CHALLENGES>
1) Using the column on David Price's Red Sox contract, answer:
(a) What is the dollar amount of the contract Price agreed to?
(b) Who is quoted as saying, "I am not a role model for your kids"?
(c) Union jobs in which fields facilitated the migration of Black people from the South to the North?
2) Proceed with the column on David Price's contract and the paths out of poverty, starting after its last sentence.

EXCERPT TO READ>

⁂

Tag Archives: David Price

Go, Gordon Davis, go! … The road most taken

By Gordon Davis

The Boston Red Sox has agreed to sign right-handed pitcher David Price to a $217 million contract. I would like to wish both Mr. Price and the Red Sox well.

There is a price for this deal that is not only in terms of dollar and cents. Although Mr. Price is very talented and probably worth the money in our society that skews wealth and human value, he is also an unintentional symbol of success for many in the Black community. If asked, Mr. Price might say the same thing as did Sir Charles Barkley, “I am not a role model for your kids.”

For many in the Black community basket ball, football and baseball are seen as a way out of the adverse conditions that our children find themselves in. To some extent this gives them hope and encouragement to go to school and perform. For others making a lot of money through some business scheme is their hope. These hopes are not bad things by themselves. However, all of these things are misleading.

Historically, the way out of poverty and into the middle class for Black people have been unionized jobs and education. The migration of many Black people from the southern United States to the North during the Twentieth Century was facilitated by union jobs in the auto industry, steel industry and education. It was also facilitated by government jobs such as the military and the U.S. post office. My relatives and those of my wife were career soldiers or postal workers or city employees. This has been the experience of most Black people in the United States, not sports nor businesses.

⁂

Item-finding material
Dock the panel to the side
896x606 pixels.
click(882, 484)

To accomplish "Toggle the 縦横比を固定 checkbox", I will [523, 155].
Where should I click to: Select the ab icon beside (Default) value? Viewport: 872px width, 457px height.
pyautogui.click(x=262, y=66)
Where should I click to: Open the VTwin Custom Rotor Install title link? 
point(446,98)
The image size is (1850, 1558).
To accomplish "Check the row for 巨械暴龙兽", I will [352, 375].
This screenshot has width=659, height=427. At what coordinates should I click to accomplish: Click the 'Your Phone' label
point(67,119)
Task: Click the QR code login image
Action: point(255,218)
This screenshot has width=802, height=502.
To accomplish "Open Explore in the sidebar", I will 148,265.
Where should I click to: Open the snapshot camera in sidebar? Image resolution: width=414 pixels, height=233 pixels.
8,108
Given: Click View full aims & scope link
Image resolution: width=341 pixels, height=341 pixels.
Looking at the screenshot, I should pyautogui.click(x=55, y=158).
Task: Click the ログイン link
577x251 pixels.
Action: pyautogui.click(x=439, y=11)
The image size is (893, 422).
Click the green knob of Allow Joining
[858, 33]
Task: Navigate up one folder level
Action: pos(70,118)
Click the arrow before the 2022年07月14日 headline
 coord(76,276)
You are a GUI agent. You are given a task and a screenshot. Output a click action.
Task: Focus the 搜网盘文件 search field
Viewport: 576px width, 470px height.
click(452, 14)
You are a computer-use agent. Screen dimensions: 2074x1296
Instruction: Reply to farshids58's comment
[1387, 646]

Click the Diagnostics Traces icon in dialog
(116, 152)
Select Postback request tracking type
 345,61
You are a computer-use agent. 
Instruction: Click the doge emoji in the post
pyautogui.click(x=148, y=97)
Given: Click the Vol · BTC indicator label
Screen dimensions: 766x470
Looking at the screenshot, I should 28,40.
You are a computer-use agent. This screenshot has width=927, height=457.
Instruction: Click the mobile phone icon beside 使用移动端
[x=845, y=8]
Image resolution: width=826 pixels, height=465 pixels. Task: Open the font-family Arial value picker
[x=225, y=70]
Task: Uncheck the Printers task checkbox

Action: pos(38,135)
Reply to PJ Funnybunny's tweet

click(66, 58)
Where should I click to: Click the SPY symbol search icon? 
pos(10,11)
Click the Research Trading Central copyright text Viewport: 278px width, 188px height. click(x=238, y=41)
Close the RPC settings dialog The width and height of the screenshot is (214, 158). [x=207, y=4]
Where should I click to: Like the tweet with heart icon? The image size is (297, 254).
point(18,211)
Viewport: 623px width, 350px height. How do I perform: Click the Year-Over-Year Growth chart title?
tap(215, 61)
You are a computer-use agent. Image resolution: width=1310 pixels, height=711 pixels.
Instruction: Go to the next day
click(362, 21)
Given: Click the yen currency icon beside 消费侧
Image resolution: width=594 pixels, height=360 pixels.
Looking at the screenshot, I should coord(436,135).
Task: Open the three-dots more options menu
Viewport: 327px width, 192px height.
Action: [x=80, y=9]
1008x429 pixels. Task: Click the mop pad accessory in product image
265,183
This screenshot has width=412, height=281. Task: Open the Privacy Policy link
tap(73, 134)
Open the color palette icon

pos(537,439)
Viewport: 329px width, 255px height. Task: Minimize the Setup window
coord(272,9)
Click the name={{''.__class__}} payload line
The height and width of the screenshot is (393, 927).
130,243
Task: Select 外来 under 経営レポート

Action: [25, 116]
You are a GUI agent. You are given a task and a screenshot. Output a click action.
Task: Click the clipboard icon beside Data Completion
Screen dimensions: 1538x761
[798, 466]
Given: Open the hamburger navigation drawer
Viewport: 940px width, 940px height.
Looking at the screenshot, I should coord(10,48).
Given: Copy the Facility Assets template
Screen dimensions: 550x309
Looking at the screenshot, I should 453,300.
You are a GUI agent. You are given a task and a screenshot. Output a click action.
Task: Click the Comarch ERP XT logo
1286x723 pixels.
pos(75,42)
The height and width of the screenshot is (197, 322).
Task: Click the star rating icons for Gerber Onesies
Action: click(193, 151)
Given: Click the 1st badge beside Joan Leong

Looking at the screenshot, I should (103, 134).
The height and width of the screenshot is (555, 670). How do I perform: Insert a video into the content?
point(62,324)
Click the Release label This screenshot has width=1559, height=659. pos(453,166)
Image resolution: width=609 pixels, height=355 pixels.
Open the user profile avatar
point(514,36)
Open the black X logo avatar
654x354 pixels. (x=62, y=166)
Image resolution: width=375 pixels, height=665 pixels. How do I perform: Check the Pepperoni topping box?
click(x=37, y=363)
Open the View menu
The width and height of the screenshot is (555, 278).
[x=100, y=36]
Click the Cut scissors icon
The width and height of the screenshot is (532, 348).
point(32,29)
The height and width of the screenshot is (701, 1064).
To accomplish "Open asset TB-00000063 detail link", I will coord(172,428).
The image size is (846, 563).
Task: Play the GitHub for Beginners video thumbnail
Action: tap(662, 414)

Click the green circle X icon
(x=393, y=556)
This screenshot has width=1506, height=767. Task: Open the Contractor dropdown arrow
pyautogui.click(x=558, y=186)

⁂

ANSWERS FOR THE EXERCISE>
1)
(a) $217 million
(b) Sir Charles Barkley
(c) The auto industry, the steel industry and education

2)
Recognizing this, many in our communities have fought for Affirmative Action. It is the program that ensures companies consider us when making hiring decisions.

Unfortunately, one of the people I knew as an undergraduate at Holy Cross college, Clarence Thomas, used affirmative action to get to the Supreme Court and then started to burn the bridges behind him. I suppose he wanted to make sure no one else from our community could follow in his footsteps.

I remember growing up reading Jet and Ebony magazines which were widely read in the Black communities. The owners of the magazine became deservedly relatively wealthy. The same can be said for the cosmetics industry intended for Black women.

The Black businesses succeeded because many in the Black community had entered the middle class through unionized service and industrial jobs. The reality for us is that as a community Black, White, Hispanic and all people will make a living in the workplaces owned by the so called one percent. We as a community will not succeed on the playing fields or in small business. As many of us know, the time of the Mom and Pop stores is long over.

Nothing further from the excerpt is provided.